読み始めると彼女の表情が少しずつ和らいで行く。彼女の目は半ば閉じられ、その唇からは時折小さなため息が漏れた。
「…暖かい声だね」
彼女の声は心地よさそうな優しい声色をしていた
「心地いいよ」
彼女は少し微笑んだ表情のまま僕を見る。
「でも…私はその暖かさが怖い。」
彼女の声は、わずかに震えながらも真剣さを帯びていた。
「何でそんなに優しくするの?」
彼女の言葉には警戒心と疑問、そして希望が含まれている気がした
「…僕には妹がいたんだ」
彼は私の問にそう静かに、だがはっきりと言葉を返す
「生きていればちょうど君と同じくらいの年齢かな」
彼は少し寂しそうな微笑みを私に向けその声はつらい過去を思い出したかのように震えていた
「ごめんなさい…嫌なことを思い出させてしまって」
申し訳無さが奥底から湧き上がる
「大丈夫。
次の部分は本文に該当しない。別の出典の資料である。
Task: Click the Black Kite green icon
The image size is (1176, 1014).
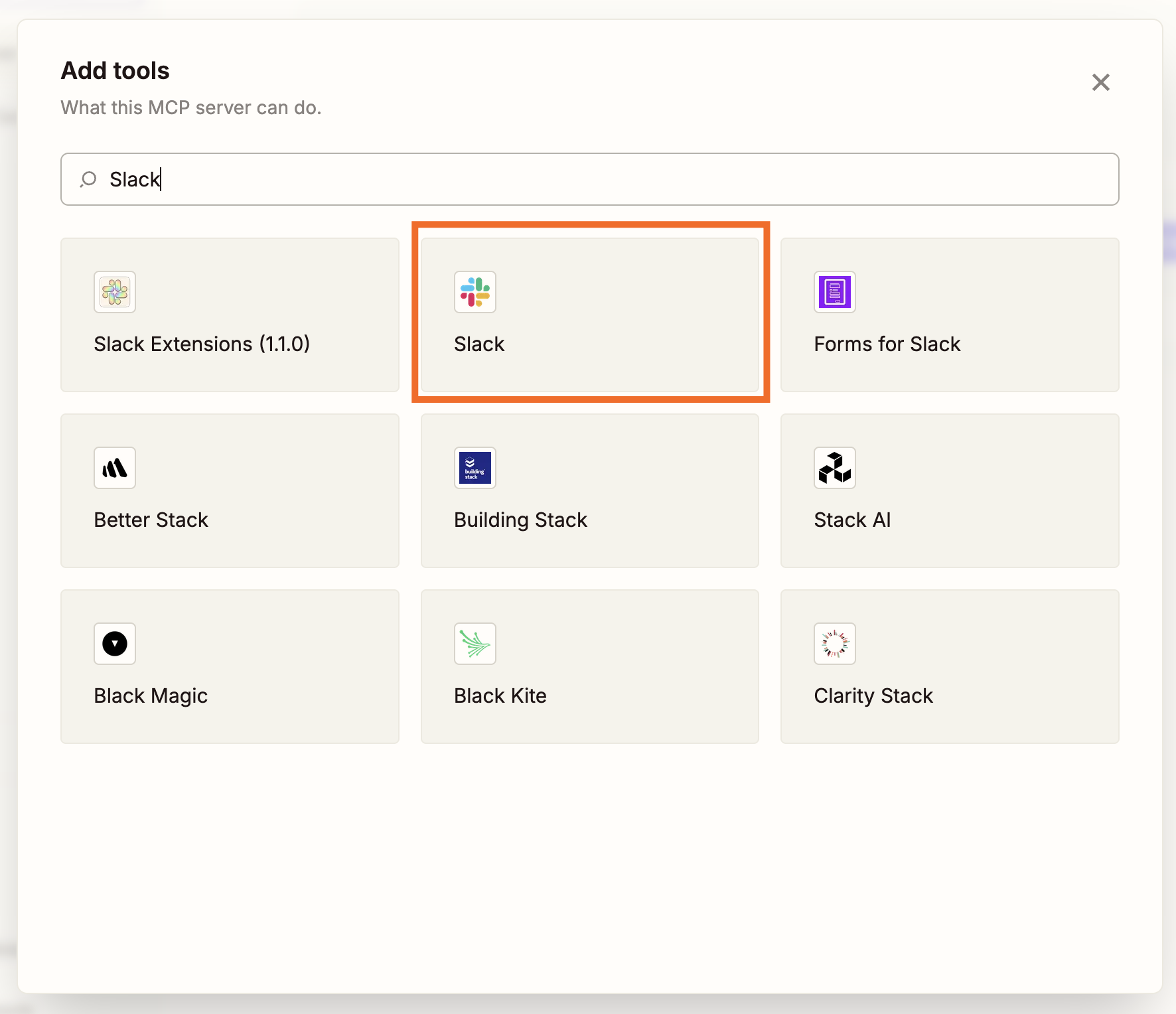Action: 475,644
もう割り切れた」
そう言いつつも彼はやはり少し悲しそうに見えた
「妹と君を重ねてしまってね。だから僕は君に幸せになってほしい」
彼は頬をかきながら少し微笑む。
「それに見捨てたら天国にいる妹に顔向けできない。」
彼は手を下し真剣な眼差しで私の目を見る
「これが理由だよ」
彼は急に微笑みながら優しく私の頭を撫でてきた
私は彼の急な行動に戸惑いを隠せず固まっていると彼は手を下した
「それじゃあ、そろそろ寝ようか」
そういった彼はベッドから立ち上がり私に背を向け、本を机の上に置き歩みだした。
私は口を開くが言葉が出なかった。
少し寂しそうな哀愁漂う雰囲気を纏う彼を前に何も言うことが出来なかった。
扉の方へと彼は歩みだし扉に手をかける
「おやすみ」
そう言い残すと彼はこの部屋から出ていった。